I watch a lot of TV, but my affection and appreciation for Mindy transcends my feelings for Jess, Amanda, Annie, or even Olivia. I love those other shows, and I watch them religiously, but Mindy goes above and beyond them in a very particular way.
Mindy feels real.
There is an intimidating perfection to women on television. A flawlessness evident not only in their hair and makeup, but in their very personas. Even when Jess is “quirky,” it is a quirkiness that is meant to be adorable and endearing, and so it is a perfect quirkiness. A quirkiness with big blue eyes and impossibly shiny hair. A quirkiness that is Hollywood-worthy.
But Mindy feels real, even if she has a lot of money and her Instagram is full of her designer purchases. Her Instagram is also full of pictures of her working. All the time. She may be able to afford things I cannot, but she works for it. It’s not handed to her. She’s at work on a Sunday, just as I am working on a Sunday. She’s editing and directing and producing and writing and starring in her own show. I’m not sure if she ever sleeps.
During an interview on The Daily Show, she told Jon Stewart that she doesn’t want to sleep, because she doesn’t know how long this will all last. She realizes, as many of us may, how unusual it is for a chubby minority (her words) to be the star of a show on a major network. It’s almost as if she thinks people haven’t noticed, and once they do, she’ll be taken off the air, replaced with Jess, Amanda, Annie, or even Olivia.
Comedy may be more forgiving a genre than drama in terms of “quirkiness” and sex appeal, but every woman on Friends was probably a size two or size four. Other than Roseanne, I’m hard-pressed to think of other female comedians with their own major network television shows who couldn’t fit right in on the cover of Vogue.
And the thing is, of course, that Mindy is pretty. But that’s where it gets interesting. Because she’s all this AND pretty, too.
Normally, in comedy, you are either funny or you are sexy. And if you’re funny and sexy, you’re also a size two. And you’re definitely white.
Somehow, Mindy has slipped through the cracks. She is not a size two. She is not white. And she is also not afraid to draw attention to these things on her show, where episodes frequently revolve around her flaws, her weaknesses, her love of food, and her disdain for fitting in. Mindy makes mistakes, just like we all do, and they feel real, not just “adorkable.”
But, at the same time, the show does not dwell on her mistakes or force her to indulge in self-deprecation. The premise of the show is not that Mindy is a failure. Mindy knows she is awesome. She refers to herself as “young and hot.” She refers to herself as a “tiny, dainty bird.” She does not whine and mope. Unlike Liz Lemon, there is not a preoccupation with Mindy’s failures in life. Jokes are not made about her bad hygiene or poor fashion sense. Mindy does not need to apologize for being young, hot, and funny. She simply is. And that fact might be the most radical aspect of The Mindy Project.
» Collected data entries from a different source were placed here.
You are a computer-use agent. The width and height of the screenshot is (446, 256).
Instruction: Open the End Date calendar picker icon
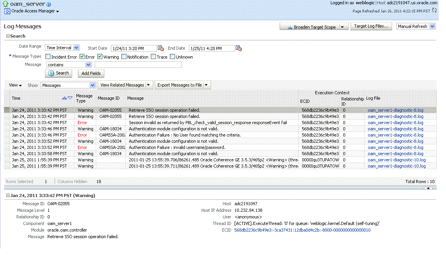click(239, 48)
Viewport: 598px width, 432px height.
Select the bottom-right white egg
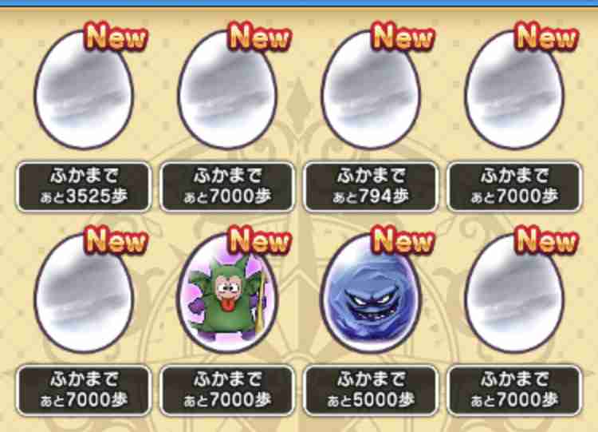click(x=514, y=293)
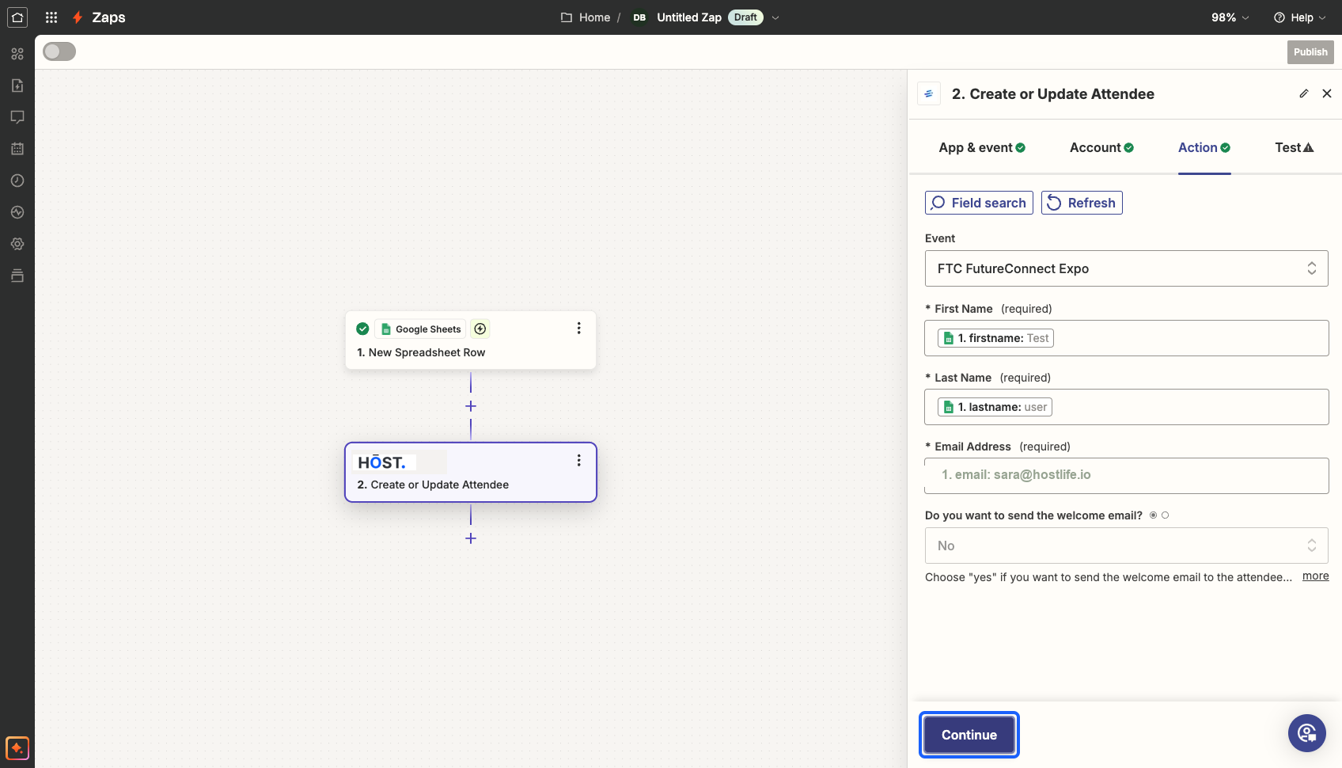Click the Continue button
The width and height of the screenshot is (1342, 768).
pyautogui.click(x=969, y=735)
Robert Lynch, a cultural anthropologist from Rutgers University, says: “women have to go overboard with the self-deprecation because comedy can be an alpha thing (the alpha being the class clown, the attention-grabber, the presence dominating the room). Women alphas in general tend to be disliked. They can sometimes be distrusted, I think. And they’re not sought after.”
But Mindy is alpha. And she’s funny. And she’s a minority. And she’s pretty. And she doesn’t seem to feel the need to tone any of this down.
I am grateful that Fox hasn’t figured this out yet–or if they have, I’m grateful that they seem to be just as fond of Mindy as I am.